(Stored records)
★ ★ ★ ★
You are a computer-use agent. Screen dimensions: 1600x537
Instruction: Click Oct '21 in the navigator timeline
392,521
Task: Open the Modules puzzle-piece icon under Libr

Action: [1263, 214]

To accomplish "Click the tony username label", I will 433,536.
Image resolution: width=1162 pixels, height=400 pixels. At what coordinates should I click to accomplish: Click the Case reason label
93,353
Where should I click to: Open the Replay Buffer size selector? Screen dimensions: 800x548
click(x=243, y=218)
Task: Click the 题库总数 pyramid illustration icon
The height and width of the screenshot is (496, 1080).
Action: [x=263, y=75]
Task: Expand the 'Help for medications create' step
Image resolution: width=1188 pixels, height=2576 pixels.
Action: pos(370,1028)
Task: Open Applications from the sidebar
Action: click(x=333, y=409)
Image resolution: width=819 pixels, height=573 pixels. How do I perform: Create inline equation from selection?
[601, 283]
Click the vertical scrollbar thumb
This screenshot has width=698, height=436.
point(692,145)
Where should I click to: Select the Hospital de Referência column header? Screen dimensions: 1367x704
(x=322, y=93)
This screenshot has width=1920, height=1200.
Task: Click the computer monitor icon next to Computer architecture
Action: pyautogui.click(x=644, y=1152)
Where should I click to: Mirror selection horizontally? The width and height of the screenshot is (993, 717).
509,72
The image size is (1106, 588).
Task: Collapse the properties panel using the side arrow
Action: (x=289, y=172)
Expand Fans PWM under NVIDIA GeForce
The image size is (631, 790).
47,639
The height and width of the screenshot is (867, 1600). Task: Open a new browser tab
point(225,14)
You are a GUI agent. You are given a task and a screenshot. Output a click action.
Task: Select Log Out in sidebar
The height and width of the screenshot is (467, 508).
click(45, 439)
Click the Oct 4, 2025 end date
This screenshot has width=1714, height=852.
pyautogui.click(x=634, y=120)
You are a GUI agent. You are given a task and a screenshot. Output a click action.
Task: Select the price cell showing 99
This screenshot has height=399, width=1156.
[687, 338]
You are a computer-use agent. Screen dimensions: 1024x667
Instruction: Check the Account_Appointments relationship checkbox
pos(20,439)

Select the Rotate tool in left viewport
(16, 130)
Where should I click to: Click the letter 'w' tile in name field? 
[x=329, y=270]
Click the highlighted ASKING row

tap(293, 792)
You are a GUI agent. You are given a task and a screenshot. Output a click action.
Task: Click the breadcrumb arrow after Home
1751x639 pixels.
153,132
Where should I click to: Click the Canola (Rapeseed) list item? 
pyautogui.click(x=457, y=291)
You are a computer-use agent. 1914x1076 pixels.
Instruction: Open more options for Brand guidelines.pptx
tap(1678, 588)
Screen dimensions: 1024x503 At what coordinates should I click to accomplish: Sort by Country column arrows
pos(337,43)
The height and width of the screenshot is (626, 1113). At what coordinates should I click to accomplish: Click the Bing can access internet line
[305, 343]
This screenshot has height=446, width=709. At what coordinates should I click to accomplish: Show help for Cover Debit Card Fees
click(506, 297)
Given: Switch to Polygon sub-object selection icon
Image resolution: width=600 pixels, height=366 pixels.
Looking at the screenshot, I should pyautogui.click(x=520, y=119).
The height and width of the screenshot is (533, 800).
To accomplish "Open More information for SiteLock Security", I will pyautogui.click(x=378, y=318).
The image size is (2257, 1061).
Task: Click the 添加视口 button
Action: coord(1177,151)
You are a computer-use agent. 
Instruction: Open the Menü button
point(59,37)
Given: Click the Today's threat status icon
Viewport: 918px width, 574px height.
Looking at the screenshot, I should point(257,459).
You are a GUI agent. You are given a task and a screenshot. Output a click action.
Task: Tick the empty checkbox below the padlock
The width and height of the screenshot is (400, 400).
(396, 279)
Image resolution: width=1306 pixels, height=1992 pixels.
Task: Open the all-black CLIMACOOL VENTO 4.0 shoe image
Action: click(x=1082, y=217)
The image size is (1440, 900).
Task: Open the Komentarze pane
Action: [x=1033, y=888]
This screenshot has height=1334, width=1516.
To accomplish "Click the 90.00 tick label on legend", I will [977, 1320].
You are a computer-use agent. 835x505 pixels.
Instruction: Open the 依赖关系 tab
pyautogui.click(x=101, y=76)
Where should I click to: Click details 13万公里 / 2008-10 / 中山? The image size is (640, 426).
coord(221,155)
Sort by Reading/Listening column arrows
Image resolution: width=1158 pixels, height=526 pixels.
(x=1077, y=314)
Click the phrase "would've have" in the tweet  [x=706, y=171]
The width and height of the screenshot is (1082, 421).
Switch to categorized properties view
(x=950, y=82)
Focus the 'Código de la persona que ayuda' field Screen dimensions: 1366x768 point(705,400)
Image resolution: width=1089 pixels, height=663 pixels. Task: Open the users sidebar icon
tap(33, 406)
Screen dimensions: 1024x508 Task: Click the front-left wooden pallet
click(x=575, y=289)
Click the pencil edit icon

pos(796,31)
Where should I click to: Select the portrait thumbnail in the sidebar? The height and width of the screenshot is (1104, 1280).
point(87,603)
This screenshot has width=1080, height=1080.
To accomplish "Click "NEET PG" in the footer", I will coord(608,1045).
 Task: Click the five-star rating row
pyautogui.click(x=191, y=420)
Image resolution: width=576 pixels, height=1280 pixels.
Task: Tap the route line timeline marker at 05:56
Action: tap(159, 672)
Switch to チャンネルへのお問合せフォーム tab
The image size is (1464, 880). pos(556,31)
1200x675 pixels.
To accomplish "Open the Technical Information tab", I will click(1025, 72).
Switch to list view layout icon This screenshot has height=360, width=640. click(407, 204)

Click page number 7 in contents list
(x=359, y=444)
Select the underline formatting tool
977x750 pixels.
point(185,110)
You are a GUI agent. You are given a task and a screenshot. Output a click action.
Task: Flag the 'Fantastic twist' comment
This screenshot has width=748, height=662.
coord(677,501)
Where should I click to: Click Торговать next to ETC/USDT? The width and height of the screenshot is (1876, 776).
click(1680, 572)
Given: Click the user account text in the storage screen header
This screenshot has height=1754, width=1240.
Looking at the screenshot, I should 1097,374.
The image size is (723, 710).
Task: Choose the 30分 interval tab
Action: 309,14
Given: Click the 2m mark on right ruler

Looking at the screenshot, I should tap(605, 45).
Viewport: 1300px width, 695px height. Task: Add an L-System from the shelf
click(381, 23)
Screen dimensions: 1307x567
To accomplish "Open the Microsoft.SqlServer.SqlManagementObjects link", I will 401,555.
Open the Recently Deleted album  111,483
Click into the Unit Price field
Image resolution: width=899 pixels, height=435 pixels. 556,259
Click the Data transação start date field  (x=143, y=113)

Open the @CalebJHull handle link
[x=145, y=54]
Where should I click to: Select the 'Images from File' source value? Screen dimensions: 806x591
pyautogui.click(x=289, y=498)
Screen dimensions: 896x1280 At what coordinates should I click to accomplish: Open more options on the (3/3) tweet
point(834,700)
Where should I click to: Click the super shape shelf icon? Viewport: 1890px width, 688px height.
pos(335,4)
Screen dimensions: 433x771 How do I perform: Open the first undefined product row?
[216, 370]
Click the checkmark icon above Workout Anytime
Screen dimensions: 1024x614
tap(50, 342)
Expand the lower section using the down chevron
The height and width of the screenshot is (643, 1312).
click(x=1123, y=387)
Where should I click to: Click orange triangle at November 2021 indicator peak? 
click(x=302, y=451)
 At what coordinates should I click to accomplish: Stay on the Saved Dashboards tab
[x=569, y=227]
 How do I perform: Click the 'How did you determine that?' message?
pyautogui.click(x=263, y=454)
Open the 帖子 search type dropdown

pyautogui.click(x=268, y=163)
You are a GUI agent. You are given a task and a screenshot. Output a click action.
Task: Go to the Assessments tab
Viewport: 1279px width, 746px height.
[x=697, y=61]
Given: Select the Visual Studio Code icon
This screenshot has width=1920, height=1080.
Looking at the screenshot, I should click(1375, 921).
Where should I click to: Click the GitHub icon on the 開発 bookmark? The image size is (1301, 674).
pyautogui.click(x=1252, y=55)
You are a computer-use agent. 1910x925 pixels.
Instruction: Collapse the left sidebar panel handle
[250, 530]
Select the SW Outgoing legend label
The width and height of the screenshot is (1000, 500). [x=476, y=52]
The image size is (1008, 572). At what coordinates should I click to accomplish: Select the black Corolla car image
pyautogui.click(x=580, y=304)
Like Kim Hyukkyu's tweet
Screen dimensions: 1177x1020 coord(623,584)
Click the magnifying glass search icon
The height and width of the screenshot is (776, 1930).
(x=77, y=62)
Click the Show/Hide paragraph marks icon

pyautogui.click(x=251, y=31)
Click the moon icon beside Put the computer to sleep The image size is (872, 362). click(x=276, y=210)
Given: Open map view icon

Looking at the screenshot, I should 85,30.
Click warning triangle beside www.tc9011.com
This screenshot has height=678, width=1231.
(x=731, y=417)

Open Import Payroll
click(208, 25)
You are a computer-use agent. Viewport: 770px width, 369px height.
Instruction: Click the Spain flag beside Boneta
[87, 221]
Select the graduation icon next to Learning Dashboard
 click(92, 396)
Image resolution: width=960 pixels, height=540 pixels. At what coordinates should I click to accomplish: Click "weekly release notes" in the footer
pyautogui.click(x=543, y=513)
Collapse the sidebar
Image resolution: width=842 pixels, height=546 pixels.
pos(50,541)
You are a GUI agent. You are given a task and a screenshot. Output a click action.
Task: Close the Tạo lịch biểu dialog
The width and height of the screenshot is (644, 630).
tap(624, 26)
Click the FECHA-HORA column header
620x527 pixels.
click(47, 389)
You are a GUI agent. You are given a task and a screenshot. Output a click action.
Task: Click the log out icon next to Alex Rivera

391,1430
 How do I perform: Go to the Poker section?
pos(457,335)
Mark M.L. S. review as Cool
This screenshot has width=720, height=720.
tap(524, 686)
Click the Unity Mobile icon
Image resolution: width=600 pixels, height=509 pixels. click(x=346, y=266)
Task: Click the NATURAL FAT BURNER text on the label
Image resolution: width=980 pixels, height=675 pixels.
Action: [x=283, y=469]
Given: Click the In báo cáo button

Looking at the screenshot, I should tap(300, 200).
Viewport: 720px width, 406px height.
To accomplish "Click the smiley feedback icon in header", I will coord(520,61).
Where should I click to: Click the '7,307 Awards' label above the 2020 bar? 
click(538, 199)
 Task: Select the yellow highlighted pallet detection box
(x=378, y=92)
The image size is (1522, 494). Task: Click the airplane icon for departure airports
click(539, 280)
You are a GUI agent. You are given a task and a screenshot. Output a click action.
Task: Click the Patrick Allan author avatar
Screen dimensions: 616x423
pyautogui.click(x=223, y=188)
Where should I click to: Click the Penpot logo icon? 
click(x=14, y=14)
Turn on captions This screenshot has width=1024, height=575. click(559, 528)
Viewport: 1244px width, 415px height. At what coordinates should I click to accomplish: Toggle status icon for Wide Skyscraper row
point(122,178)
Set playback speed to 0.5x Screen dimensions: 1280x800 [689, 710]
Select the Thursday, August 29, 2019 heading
★ ★ ★ ★
### WHAT TO PRODUCE
Set down, exactly as they appear, the line holding "Where should I click to: Click the Penpot" and every line after it until the records end.

### RESPONSE AREA
Where should I click to: Click the Penpot logo icon? 
click(x=14, y=14)
Turn on captions This screenshot has width=1024, height=575. click(559, 528)
Viewport: 1244px width, 415px height. At what coordinates should I click to accomplish: Toggle status icon for Wide Skyscraper row
point(122,178)
Set playback speed to 0.5x Screen dimensions: 1280x800 [689, 710]
Select the Thursday, August 29, 2019 heading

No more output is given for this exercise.